## Data in this exercise
================

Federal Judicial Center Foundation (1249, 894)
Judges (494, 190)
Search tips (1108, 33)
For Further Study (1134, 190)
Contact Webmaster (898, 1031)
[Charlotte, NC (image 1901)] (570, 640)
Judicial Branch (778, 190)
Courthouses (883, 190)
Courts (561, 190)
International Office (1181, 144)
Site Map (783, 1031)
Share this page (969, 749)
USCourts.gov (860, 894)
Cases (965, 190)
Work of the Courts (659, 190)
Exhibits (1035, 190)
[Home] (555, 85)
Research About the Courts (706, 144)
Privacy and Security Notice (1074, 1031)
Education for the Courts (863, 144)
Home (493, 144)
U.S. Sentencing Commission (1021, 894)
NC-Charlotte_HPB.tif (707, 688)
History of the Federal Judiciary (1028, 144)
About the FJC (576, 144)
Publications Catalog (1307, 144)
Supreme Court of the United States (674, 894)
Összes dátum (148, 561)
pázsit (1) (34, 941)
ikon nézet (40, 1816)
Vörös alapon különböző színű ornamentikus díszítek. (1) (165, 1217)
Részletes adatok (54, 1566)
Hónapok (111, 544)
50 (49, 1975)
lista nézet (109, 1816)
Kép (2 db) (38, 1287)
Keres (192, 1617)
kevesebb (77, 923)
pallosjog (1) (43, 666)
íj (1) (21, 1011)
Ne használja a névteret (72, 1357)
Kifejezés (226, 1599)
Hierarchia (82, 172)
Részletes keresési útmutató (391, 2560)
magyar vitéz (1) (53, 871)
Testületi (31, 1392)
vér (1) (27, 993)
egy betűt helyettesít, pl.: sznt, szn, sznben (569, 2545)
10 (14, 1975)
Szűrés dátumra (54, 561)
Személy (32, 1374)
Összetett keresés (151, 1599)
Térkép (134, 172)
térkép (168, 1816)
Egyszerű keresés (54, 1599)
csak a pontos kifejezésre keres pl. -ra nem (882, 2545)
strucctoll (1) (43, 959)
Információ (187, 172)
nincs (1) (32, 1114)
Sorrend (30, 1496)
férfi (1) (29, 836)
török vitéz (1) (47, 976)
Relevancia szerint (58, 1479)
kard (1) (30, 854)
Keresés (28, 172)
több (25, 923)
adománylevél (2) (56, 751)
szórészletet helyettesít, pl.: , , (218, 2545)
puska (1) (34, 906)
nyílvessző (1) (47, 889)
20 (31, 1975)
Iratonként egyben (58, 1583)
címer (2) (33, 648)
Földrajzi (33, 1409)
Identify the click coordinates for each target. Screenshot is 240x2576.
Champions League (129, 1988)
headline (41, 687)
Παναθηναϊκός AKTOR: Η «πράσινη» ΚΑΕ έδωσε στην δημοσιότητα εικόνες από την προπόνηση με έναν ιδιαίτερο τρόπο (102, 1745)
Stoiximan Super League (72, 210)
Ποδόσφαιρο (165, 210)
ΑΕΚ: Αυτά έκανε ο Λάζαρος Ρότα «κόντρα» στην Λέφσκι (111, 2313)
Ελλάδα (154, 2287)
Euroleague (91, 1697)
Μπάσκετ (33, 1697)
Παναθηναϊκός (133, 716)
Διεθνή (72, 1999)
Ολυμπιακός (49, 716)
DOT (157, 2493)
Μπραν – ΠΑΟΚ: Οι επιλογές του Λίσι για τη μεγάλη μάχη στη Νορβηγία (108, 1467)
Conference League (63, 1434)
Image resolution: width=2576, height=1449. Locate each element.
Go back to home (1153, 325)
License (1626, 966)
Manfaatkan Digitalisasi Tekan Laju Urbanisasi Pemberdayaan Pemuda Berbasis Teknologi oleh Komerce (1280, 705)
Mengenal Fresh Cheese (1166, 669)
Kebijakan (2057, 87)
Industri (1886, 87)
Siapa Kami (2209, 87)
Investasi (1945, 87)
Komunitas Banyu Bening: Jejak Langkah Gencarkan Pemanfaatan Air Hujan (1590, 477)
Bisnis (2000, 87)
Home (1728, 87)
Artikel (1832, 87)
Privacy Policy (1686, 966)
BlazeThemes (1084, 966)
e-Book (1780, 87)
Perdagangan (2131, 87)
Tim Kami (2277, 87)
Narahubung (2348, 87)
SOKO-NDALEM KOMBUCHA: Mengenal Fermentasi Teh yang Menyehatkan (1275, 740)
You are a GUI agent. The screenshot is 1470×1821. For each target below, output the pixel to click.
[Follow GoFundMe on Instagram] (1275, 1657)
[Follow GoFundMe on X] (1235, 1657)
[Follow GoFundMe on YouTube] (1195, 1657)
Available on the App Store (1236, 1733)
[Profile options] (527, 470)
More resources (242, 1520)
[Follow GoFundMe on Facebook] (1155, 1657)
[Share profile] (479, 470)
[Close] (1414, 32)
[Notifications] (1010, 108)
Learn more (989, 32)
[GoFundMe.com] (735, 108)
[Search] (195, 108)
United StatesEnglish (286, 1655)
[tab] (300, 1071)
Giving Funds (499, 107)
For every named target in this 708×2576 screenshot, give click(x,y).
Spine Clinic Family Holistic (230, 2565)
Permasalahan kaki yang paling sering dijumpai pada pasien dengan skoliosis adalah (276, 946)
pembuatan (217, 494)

================

## Problem requirements
Every line above from the line with "Cases (965, 190)" to the line with "Identify the click", both included, must be reproduced exactly, and no other line may appear.

## Exercise result
Cases (965, 190)
Work of the Courts (659, 190)
Exhibits (1035, 190)
[Home] (555, 85)
Research About the Courts (706, 144)
Privacy and Security Notice (1074, 1031)
Education for the Courts (863, 144)
Home (493, 144)
U.S. Sentencing Commission (1021, 894)
NC-Charlotte_HPB.tif (707, 688)
History of the Federal Judiciary (1028, 144)
About the FJC (576, 144)
Publications Catalog (1307, 144)
Supreme Court of the United States (674, 894)
Összes dátum (148, 561)
pázsit (1) (34, 941)
ikon nézet (40, 1816)
Vörös alapon különböző színű ornamentikus díszítek. (1) (165, 1217)
Részletes adatok (54, 1566)
Hónapok (111, 544)
50 (49, 1975)
lista nézet (109, 1816)
Kép (2 db) (38, 1287)
Keres (192, 1617)
kevesebb (77, 923)
pallosjog (1) (43, 666)
íj (1) (21, 1011)
Ne használja a névteret (72, 1357)
Kifejezés (226, 1599)
Hierarchia (82, 172)
Részletes keresési útmutató (391, 2560)
magyar vitéz (1) (53, 871)
Testületi (31, 1392)
vér (1) (27, 993)
egy betűt helyettesít, pl.: sznt, szn, sznben (569, 2545)
10 (14, 1975)
Szűrés dátumra (54, 561)
Személy (32, 1374)
Összetett keresés (151, 1599)
Térkép (134, 172)
térkép (168, 1816)
Egyszerű keresés (54, 1599)
csak a pontos kifejezésre keres pl. -ra nem (882, 2545)
strucctoll (1) (43, 959)
Információ (187, 172)
nincs (1) (32, 1114)
Sorrend (30, 1496)
férfi (1) (29, 836)
török vitéz (1) (47, 976)
Relevancia szerint (58, 1479)
kard (1) (30, 854)
Keresés (28, 172)
több (25, 923)
adománylevél (2) (56, 751)
szórészletet helyettesít, pl.: , , (218, 2545)
puska (1) (34, 906)
nyílvessző (1) (47, 889)
20 (31, 1975)
Iratonként egyben (58, 1583)
címer (2) (33, 648)
Földrajzi (33, 1409)
Identify the click coordinates for each target. Screenshot is 240x2576.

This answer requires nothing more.